DATASET EXTRACT =>
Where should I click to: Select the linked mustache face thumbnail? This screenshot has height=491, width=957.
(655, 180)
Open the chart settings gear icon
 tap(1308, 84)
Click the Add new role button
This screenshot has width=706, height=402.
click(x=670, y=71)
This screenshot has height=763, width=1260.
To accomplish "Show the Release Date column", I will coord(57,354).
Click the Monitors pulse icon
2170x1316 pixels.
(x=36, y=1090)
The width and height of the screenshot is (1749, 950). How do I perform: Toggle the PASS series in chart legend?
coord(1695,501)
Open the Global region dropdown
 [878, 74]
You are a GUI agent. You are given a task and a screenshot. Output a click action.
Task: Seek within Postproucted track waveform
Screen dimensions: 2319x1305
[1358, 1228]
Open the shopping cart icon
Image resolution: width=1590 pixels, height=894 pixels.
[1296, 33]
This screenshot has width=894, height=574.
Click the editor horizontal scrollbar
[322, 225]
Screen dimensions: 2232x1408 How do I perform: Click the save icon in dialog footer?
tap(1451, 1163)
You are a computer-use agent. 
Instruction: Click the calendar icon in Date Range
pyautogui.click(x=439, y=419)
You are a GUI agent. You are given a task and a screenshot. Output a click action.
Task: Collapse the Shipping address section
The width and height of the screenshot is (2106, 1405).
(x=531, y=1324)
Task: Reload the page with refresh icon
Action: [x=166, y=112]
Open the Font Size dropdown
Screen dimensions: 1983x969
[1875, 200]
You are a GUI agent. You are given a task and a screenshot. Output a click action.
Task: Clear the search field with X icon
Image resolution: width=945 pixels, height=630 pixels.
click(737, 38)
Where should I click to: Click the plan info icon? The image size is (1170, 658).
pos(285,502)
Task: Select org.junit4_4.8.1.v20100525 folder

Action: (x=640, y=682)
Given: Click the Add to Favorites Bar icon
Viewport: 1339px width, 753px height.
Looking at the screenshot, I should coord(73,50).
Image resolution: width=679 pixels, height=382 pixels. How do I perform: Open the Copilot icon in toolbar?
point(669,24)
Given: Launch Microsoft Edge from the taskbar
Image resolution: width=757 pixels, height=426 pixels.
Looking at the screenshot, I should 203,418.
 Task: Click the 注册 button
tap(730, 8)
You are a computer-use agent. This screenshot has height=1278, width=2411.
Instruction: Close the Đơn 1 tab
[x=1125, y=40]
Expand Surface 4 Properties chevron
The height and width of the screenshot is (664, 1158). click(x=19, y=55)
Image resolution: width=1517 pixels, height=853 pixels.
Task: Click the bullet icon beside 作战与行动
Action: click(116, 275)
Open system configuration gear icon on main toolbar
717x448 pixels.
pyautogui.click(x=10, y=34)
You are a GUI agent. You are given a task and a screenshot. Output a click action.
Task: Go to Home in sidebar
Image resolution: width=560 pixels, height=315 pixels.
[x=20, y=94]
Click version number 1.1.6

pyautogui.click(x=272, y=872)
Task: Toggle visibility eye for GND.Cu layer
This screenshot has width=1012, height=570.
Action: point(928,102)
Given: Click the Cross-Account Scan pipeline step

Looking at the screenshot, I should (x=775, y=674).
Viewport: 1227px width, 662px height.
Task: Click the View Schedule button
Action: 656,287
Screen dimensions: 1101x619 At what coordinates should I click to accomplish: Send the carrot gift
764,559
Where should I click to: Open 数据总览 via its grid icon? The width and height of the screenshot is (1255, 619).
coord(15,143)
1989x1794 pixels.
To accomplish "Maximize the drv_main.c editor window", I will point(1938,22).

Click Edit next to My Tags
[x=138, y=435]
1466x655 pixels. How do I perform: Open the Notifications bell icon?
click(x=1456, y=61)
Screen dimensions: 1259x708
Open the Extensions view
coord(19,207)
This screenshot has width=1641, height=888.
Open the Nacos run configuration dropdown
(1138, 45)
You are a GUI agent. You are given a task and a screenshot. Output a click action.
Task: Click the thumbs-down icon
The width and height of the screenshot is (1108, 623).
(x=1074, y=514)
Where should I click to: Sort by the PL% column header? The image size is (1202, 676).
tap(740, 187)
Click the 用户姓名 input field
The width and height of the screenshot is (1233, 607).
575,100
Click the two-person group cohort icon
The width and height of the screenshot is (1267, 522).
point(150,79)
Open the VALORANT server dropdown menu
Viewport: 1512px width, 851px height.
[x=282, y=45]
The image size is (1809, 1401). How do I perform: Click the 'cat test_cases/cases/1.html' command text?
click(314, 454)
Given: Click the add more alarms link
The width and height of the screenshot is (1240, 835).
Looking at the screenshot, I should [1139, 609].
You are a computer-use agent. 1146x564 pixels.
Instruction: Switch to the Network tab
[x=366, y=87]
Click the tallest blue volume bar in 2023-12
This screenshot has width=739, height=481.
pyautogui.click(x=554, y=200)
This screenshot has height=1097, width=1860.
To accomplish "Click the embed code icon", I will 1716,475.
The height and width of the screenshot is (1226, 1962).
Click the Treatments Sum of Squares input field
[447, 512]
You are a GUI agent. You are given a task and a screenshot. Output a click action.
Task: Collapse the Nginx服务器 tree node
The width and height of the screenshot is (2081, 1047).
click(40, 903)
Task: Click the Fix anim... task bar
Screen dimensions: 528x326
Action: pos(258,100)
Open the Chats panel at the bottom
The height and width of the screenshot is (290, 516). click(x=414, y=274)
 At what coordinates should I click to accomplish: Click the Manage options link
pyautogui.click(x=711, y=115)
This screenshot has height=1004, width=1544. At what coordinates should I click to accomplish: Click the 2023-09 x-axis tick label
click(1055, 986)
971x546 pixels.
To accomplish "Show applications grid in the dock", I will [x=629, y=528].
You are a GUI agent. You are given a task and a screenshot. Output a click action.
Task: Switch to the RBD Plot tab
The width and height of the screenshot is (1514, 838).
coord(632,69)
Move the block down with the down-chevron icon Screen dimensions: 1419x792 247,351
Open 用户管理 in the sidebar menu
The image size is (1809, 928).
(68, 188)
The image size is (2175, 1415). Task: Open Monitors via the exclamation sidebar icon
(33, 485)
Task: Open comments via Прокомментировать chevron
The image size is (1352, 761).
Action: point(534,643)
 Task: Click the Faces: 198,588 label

WHAT TO DO =>
Copy out every record again, letter for letter.

RESPONSE TO THIS EXERCISE =>
Where should I click to: Select the linked mustache face thumbnail? This screenshot has height=491, width=957.
(655, 180)
Open the chart settings gear icon
 tap(1308, 84)
Click the Add new role button
This screenshot has width=706, height=402.
click(x=670, y=71)
This screenshot has height=763, width=1260.
To accomplish "Show the Release Date column", I will coord(57,354).
Click the Monitors pulse icon
2170x1316 pixels.
(x=36, y=1090)
The width and height of the screenshot is (1749, 950). How do I perform: Toggle the PASS series in chart legend?
coord(1695,501)
Open the Global region dropdown
 [878, 74]
You are a GUI agent. You are given a task and a screenshot. Output a click action.
Task: Seek within Postproucted track waveform
Screen dimensions: 2319x1305
[1358, 1228]
Open the shopping cart icon
Image resolution: width=1590 pixels, height=894 pixels.
[1296, 33]
This screenshot has width=894, height=574.
Click the editor horizontal scrollbar
[322, 225]
Screen dimensions: 2232x1408 How do I perform: Click the save icon in dialog footer?
tap(1451, 1163)
You are a computer-use agent. 
Instruction: Click the calendar icon in Date Range
pyautogui.click(x=439, y=419)
You are a GUI agent. You are given a task and a screenshot. Output a click action.
Task: Collapse the Shipping address section
The width and height of the screenshot is (2106, 1405).
(x=531, y=1324)
Task: Reload the page with refresh icon
Action: [x=166, y=112]
Open the Font Size dropdown
Screen dimensions: 1983x969
[1875, 200]
You are a GUI agent. You are given a task and a screenshot. Output a click action.
Task: Clear the search field with X icon
Image resolution: width=945 pixels, height=630 pixels.
click(737, 38)
Where should I click to: Click the plan info icon? The image size is (1170, 658).
pos(285,502)
Task: Select org.junit4_4.8.1.v20100525 folder

Action: (x=640, y=682)
Given: Click the Add to Favorites Bar icon
Viewport: 1339px width, 753px height.
Looking at the screenshot, I should coord(73,50).
Image resolution: width=679 pixels, height=382 pixels. How do I perform: Open the Copilot icon in toolbar?
point(669,24)
Given: Launch Microsoft Edge from the taskbar
Image resolution: width=757 pixels, height=426 pixels.
Looking at the screenshot, I should 203,418.
 Task: Click the 注册 button
tap(730, 8)
You are a computer-use agent. This screenshot has height=1278, width=2411.
Instruction: Close the Đơn 1 tab
[x=1125, y=40]
Expand Surface 4 Properties chevron
The height and width of the screenshot is (664, 1158). click(x=19, y=55)
Image resolution: width=1517 pixels, height=853 pixels.
Task: Click the bullet icon beside 作战与行动
Action: click(116, 275)
Open system configuration gear icon on main toolbar
717x448 pixels.
pyautogui.click(x=10, y=34)
You are a GUI agent. You are given a task and a screenshot. Output a click action.
Task: Go to Home in sidebar
Image resolution: width=560 pixels, height=315 pixels.
[x=20, y=94]
Click version number 1.1.6

pyautogui.click(x=272, y=872)
Task: Toggle visibility eye for GND.Cu layer
This screenshot has width=1012, height=570.
Action: point(928,102)
Given: Click the Cross-Account Scan pipeline step

Looking at the screenshot, I should (x=775, y=674).
Viewport: 1227px width, 662px height.
Task: Click the View Schedule button
Action: 656,287
Screen dimensions: 1101x619 At what coordinates should I click to accomplish: Send the carrot gift
764,559
Where should I click to: Open 数据总览 via its grid icon? The width and height of the screenshot is (1255, 619).
coord(15,143)
1989x1794 pixels.
To accomplish "Maximize the drv_main.c editor window", I will point(1938,22).

Click Edit next to My Tags
[x=138, y=435]
1466x655 pixels. How do I perform: Open the Notifications bell icon?
click(x=1456, y=61)
Screen dimensions: 1259x708
Open the Extensions view
coord(19,207)
This screenshot has width=1641, height=888.
Open the Nacos run configuration dropdown
(1138, 45)
You are a GUI agent. You are given a task and a screenshot. Output a click action.
Task: Click the thumbs-down icon
The width and height of the screenshot is (1108, 623).
(x=1074, y=514)
Where should I click to: Sort by the PL% column header? The image size is (1202, 676).
tap(740, 187)
Click the 用户姓名 input field
The width and height of the screenshot is (1233, 607).
575,100
Click the two-person group cohort icon
The width and height of the screenshot is (1267, 522).
point(150,79)
Open the VALORANT server dropdown menu
Viewport: 1512px width, 851px height.
[x=282, y=45]
The image size is (1809, 1401). How do I perform: Click the 'cat test_cases/cases/1.html' command text?
click(314, 454)
Given: Click the add more alarms link
The width and height of the screenshot is (1240, 835).
Looking at the screenshot, I should [1139, 609].
You are a computer-use agent. 1146x564 pixels.
Instruction: Switch to the Network tab
[x=366, y=87]
Click the tallest blue volume bar in 2023-12
This screenshot has width=739, height=481.
pyautogui.click(x=554, y=200)
This screenshot has height=1097, width=1860.
To accomplish "Click the embed code icon", I will 1716,475.
The height and width of the screenshot is (1226, 1962).
Click the Treatments Sum of Squares input field
[447, 512]
You are a GUI agent. You are given a task and a screenshot. Output a click action.
Task: Collapse the Nginx服务器 tree node
The width and height of the screenshot is (2081, 1047).
click(40, 903)
Task: Click the Fix anim... task bar
Screen dimensions: 528x326
Action: pos(258,100)
Open the Chats panel at the bottom
The height and width of the screenshot is (290, 516). click(x=414, y=274)
 At what coordinates should I click to accomplish: Click the Manage options link
pyautogui.click(x=711, y=115)
This screenshot has height=1004, width=1544. At what coordinates should I click to accomplish: Click the 2023-09 x-axis tick label
click(1055, 986)
971x546 pixels.
To accomplish "Show applications grid in the dock", I will [x=629, y=528].
You are a GUI agent. You are given a task and a screenshot. Output a click action.
Task: Switch to the RBD Plot tab
The width and height of the screenshot is (1514, 838).
coord(632,69)
Move the block down with the down-chevron icon Screen dimensions: 1419x792 247,351
Open 用户管理 in the sidebar menu
The image size is (1809, 928).
(68, 188)
The image size is (2175, 1415). Task: Open Monitors via the exclamation sidebar icon
(33, 485)
Task: Open comments via Прокомментировать chevron
The image size is (1352, 761).
Action: point(534,643)
 Task: Click the Faces: 198,588 label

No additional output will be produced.